··· Supplied material
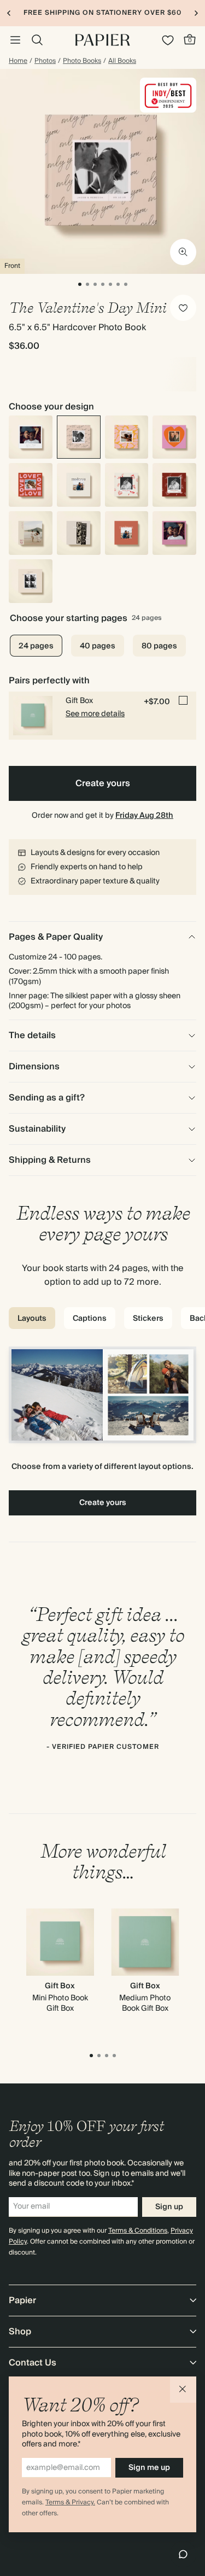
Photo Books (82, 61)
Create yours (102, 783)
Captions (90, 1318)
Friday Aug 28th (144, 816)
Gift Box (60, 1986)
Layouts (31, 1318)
······
··· Supplied material
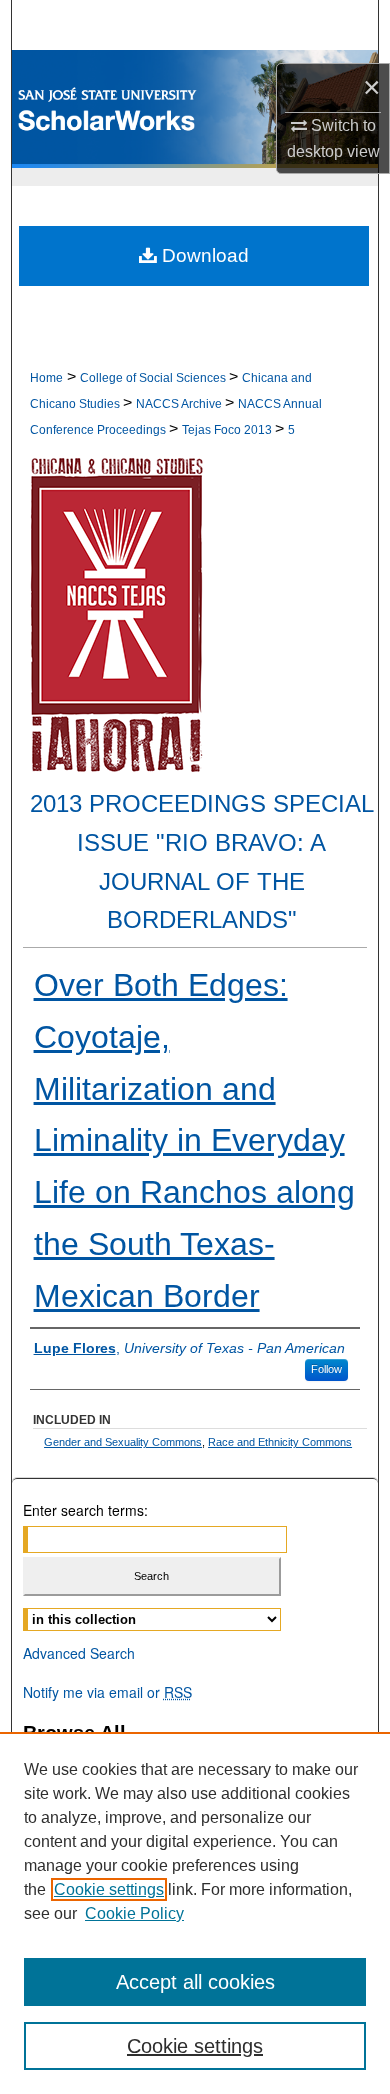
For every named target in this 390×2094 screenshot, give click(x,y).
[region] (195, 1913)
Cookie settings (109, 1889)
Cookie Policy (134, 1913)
······
··· Supplied material
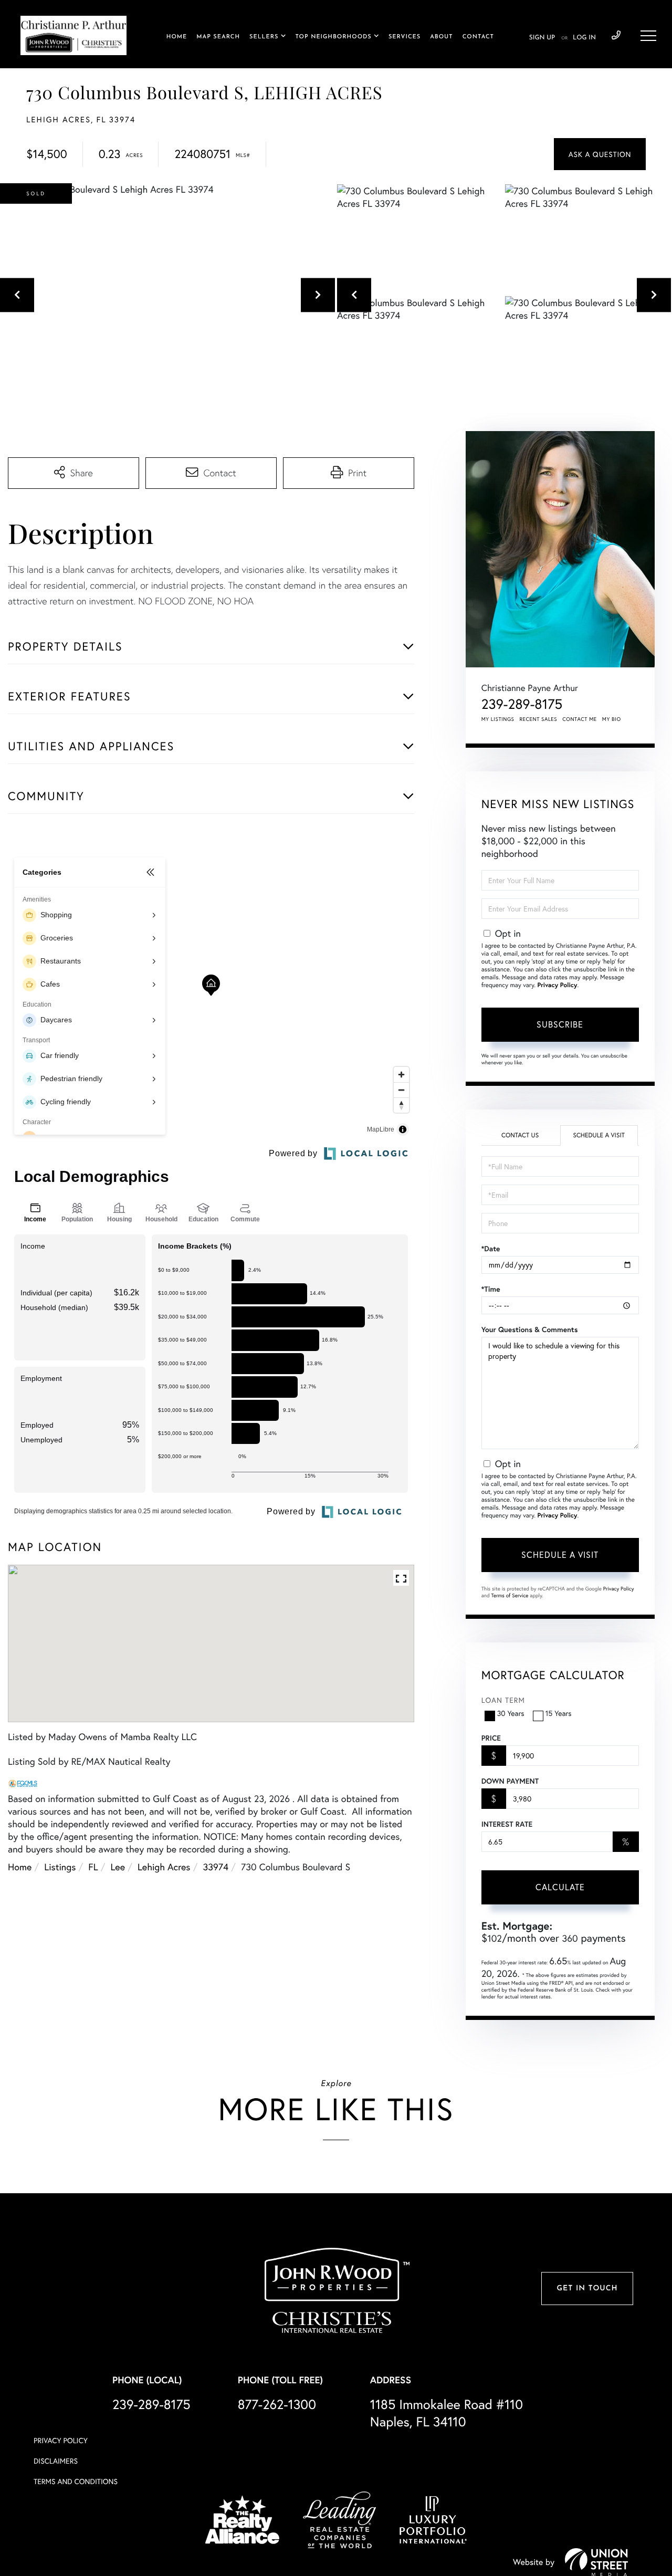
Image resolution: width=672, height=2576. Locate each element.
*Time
······
Task details
Set down precisely the lines above between the line holding "Photo Books (82, 61)" and the line holding "Layouts (31, 1318)", inclusive, and nothing beyond them.

Output for this task
Photo Books (82, 61)
Create yours (102, 783)
Captions (90, 1318)
Friday Aug 28th (144, 816)
Gift Box (60, 1986)
Layouts (31, 1318)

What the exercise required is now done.